Le ferree leggi del mercato e della produzione agricola costringono i braccianti ad una mobilità forzata che non conosce soste: la stagionalità dell’occupazione che contraddistingue il lavoro nei campi non consente di stabilirsi per più di qualche mese in uno stesso luogo ed è alla base di un movimento migratorio permanente all’interno dei diversi distretti agricoli.

In tale situazione l’abitare non può che essere precario e disagevole. Le misere paghe che ricevono, la speculazione sui prezzi degli affitti di cui sono vittime e l’assoluta mancanza di una politica abitativa a loro favore, costringono, il più delle volte, gli operai agricoli immigrati a trovare sistemazione in spazi decisamente peggiori rispetto a quelli a cui erano abituati nei loro paesi d’origine: sia in Africa che nei paesi dell’Est Europa vivevano in case dignitose; qui, invece, nella maggior parte dei casi devono adattarsi ad un “abitare” al limite del sopportabile.

Le tipologie abitative dei braccianti immigrati possono essere ricondotte sostanzialmente a due: vecchie masserie fatiscenti e strutture industriali abbandonate. I casolari disabitati sparsi nelle campagne vengono solitamente occupati da famiglie di polacchi, rumeni o ucraini che arrivano in Italia in grandi gruppi organizzati su base parentale. Spesso, sono gli stessi caporali che indicano loro gli spazi dove sistemarsi: poi, in cambio del “gentile” servizio, chiedono come compenso una quota di almeno un centinaio di euro al mese a persona, che detraggono di volta in volta dalla già bassissima paga che corrispondono.

La totale mancanza di disponibilità economica e la volontà di cercare di risparmiare il più possibile per riuscire a spedire qualcosa in patria ai propri famigliari spinge la maggior parte dei braccianti ad insediarsi in vecchie fabbriche o in edifici commerciali ormai in disuso. All’interno di questi spazi centinaia di immigrati danno vita a dei veri e propri accampamenti, in condizioni particolarmente gravose. Sono costretti a vivere in ambienti umidi e pericolanti, privi di servizi igienici e di collegamento alla rete elettrica, situati spesso a grande distanza dalle principali fonti di acqua potabile e quasi mai serviti dalla nettezza urbana. Esemplificativo è il caso della Rognetta, una ex-fabbrica di succo d’arancia nella periferia di Rosarno: fino al 2010, anno in cui è stata rasa al suolo dai bulldozer, agli occhi di un eventuale visitatore si circondati ovunque da rifiuti, laterizi con lastre d’amianto, senza servizi igienici e con una sola fonte d’acqua; dormivano ammassati in delle catapecchie di cartone e plastica, perennemente immersi in un tanfo ammorbante, soffocati in un’aria resa irrespirabile da fuochi accessi in bidoni di latta per riscaldarsi e cucinare (BBC TV, 2009).

__Compito A__
Secondo il testo sui braccianti immigrati, che cos'era la Rognetta?
Il testo e le righe che seguono non hanno alcun legame tra loro.

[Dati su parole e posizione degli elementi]
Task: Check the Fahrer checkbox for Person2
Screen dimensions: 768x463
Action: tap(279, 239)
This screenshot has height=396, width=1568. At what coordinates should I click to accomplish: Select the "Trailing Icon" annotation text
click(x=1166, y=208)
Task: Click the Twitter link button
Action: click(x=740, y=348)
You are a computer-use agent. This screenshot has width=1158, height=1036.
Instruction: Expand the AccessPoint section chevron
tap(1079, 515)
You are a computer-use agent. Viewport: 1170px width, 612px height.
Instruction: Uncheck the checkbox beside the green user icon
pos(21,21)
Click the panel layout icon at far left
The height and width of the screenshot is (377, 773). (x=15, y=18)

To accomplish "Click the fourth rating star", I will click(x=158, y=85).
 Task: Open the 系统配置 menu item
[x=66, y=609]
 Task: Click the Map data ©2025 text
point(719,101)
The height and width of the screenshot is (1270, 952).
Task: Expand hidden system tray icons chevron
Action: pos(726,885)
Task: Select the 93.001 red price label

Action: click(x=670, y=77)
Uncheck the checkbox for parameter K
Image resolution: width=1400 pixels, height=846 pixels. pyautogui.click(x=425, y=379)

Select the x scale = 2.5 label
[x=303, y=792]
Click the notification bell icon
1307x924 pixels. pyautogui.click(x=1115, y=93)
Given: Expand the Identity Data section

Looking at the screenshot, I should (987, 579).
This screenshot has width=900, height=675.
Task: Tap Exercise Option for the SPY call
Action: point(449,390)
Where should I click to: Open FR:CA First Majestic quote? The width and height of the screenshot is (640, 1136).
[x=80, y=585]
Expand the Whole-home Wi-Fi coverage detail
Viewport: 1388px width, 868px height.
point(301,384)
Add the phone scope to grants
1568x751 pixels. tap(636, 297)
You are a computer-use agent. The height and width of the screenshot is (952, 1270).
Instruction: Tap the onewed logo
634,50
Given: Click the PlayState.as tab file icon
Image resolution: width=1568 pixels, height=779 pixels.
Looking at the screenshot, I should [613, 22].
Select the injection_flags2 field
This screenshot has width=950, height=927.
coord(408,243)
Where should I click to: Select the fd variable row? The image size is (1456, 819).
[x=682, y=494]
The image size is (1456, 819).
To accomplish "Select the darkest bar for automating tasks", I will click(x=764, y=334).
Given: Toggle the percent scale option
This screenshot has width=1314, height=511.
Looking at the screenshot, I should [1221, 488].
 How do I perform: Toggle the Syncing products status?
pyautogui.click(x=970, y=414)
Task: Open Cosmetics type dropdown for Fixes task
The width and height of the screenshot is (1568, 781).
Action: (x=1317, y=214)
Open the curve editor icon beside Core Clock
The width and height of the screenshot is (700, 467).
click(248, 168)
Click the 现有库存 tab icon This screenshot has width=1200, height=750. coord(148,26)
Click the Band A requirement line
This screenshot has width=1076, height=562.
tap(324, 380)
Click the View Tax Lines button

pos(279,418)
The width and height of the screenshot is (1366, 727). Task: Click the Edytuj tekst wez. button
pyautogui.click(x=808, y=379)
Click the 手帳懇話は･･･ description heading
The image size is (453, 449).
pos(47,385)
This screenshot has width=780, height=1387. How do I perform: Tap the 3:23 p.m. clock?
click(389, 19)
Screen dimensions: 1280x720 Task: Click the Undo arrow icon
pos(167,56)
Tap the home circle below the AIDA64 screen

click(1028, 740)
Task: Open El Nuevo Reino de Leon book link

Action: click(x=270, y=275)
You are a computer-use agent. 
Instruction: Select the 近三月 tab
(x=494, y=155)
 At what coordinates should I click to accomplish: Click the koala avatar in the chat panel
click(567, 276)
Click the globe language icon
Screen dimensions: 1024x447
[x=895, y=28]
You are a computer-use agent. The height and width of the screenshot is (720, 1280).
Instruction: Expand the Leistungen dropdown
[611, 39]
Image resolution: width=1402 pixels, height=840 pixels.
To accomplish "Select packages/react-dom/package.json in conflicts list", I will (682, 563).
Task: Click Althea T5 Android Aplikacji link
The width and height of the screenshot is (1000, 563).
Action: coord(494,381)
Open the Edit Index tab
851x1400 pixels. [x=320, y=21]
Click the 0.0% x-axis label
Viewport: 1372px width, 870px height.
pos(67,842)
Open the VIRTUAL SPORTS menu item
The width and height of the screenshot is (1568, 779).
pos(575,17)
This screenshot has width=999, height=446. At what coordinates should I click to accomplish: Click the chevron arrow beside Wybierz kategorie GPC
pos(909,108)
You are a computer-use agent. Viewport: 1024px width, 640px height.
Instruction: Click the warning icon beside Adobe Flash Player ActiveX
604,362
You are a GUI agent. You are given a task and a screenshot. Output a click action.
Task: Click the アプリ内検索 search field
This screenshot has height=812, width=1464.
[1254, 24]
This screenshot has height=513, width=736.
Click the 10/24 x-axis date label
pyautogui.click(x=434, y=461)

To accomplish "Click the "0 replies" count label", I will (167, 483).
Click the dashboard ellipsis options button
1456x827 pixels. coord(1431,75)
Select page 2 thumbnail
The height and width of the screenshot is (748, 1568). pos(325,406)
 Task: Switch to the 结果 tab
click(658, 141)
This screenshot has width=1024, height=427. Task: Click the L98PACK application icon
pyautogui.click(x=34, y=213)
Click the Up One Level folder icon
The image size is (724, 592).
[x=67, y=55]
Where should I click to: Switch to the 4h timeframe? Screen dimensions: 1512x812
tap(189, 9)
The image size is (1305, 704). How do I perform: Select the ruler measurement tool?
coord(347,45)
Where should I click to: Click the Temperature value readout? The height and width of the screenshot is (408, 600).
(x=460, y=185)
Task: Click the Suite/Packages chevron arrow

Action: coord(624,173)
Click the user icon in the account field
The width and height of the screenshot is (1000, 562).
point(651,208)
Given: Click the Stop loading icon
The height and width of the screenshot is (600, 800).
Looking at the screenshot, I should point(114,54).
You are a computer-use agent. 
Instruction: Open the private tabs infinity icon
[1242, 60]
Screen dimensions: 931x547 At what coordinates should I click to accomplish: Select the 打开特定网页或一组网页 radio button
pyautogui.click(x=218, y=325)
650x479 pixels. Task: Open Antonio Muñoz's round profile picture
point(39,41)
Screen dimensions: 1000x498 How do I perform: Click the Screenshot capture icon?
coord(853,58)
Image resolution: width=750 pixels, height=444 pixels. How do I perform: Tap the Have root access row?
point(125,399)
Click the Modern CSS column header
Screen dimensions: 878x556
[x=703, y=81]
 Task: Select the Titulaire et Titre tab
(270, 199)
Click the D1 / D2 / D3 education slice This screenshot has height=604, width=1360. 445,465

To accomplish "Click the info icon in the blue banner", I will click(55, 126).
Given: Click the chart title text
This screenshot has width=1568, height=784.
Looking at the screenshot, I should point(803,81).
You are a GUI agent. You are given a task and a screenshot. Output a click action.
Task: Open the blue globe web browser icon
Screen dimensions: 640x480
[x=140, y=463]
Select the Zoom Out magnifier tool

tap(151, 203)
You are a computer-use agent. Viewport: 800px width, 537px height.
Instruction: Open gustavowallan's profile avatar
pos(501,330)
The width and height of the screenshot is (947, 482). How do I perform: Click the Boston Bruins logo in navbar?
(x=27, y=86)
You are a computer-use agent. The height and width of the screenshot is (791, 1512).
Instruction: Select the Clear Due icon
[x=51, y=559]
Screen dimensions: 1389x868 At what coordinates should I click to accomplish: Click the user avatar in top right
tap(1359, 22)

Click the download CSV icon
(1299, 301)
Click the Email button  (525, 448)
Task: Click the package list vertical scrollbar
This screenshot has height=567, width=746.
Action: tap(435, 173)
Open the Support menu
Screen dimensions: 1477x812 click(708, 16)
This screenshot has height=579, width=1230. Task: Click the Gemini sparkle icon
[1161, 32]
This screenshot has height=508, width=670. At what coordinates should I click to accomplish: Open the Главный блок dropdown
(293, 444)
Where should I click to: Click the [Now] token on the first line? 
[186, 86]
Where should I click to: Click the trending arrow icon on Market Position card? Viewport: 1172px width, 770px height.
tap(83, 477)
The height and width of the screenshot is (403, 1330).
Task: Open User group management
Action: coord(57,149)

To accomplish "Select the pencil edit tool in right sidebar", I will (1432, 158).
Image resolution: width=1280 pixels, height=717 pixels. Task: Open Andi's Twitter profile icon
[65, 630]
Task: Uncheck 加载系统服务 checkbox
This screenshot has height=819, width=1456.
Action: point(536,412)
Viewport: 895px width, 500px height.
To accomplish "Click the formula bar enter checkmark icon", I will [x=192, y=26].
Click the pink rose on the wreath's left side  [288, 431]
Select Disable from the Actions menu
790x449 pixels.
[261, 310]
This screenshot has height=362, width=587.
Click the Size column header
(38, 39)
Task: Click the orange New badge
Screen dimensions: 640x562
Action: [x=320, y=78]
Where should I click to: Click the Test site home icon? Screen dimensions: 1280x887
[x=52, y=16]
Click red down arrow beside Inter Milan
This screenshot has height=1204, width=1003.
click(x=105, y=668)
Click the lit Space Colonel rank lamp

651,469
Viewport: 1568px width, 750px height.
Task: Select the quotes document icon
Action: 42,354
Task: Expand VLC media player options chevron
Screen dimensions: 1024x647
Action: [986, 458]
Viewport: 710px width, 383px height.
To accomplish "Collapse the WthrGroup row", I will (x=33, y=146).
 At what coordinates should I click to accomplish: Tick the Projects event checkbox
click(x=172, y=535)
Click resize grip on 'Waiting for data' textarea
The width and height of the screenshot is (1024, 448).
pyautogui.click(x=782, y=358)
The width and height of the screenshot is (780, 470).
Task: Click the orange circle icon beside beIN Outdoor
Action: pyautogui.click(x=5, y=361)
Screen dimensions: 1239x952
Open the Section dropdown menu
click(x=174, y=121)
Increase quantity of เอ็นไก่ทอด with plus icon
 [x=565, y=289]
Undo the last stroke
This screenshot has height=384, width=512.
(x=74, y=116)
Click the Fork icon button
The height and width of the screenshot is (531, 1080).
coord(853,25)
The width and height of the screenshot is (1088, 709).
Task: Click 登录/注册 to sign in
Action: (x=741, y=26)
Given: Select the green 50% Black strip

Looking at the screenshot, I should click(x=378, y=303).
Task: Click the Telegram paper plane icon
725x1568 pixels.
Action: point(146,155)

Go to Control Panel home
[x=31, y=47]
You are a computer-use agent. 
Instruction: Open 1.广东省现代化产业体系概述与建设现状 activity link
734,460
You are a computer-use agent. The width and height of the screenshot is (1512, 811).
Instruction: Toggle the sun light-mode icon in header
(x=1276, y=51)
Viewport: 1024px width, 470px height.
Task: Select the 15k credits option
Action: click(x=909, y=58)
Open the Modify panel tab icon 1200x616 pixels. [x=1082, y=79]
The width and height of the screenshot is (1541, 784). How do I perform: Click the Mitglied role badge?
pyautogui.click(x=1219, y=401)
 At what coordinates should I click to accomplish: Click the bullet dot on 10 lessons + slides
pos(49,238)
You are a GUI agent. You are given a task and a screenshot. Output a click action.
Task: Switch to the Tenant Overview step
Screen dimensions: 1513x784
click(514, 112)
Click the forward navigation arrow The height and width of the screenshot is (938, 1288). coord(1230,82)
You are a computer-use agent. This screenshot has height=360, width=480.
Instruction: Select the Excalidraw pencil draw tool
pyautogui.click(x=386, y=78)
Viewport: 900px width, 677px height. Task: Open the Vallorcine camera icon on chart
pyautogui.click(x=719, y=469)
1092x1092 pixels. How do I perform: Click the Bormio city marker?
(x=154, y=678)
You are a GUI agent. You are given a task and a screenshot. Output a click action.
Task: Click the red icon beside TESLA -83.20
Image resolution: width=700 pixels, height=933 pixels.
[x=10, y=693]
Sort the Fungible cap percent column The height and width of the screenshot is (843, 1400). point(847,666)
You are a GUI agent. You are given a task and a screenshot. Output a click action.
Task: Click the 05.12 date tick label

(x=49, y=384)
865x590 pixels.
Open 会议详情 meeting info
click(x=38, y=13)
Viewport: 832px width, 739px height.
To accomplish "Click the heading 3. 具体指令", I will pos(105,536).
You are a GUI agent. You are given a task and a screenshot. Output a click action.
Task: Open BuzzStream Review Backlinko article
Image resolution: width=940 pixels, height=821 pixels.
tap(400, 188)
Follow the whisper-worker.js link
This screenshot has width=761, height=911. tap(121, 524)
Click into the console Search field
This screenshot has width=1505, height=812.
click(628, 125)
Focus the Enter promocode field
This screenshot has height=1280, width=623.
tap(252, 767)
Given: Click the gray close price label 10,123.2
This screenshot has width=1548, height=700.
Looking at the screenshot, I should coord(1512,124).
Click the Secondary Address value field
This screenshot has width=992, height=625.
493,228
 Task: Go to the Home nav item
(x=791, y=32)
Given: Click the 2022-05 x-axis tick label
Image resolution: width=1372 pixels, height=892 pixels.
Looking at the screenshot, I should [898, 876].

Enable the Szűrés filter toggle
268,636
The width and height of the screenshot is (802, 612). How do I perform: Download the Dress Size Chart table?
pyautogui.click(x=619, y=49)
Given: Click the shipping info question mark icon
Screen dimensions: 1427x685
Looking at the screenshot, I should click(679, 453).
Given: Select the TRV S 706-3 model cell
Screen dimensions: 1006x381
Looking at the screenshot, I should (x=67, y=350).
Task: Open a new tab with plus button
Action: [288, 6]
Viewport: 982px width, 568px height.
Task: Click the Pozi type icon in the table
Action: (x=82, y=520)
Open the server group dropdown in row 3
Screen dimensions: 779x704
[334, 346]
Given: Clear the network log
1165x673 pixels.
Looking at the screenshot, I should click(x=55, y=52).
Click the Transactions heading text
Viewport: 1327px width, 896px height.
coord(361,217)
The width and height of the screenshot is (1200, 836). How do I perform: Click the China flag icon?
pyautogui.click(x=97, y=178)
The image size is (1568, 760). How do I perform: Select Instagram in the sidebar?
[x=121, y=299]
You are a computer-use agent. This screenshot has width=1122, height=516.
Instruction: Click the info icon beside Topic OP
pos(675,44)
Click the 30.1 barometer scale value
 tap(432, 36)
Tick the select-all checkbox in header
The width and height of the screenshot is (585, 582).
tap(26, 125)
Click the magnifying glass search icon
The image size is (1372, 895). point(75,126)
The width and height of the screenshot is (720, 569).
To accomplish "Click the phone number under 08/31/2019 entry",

__Compito B__
Seleziona tutte le righe che contengono la parola "scale", tenendo conto di maiuscole e minuscole.

__Soluzione svolta A__
Una ex-fabbrica di succo d'arancia nella periferia di Rosarno.

__Soluzione svolta B__
Select the x scale = 2.5 label
Given: Toggle the percent scale option
Click the 30.1 barometer scale value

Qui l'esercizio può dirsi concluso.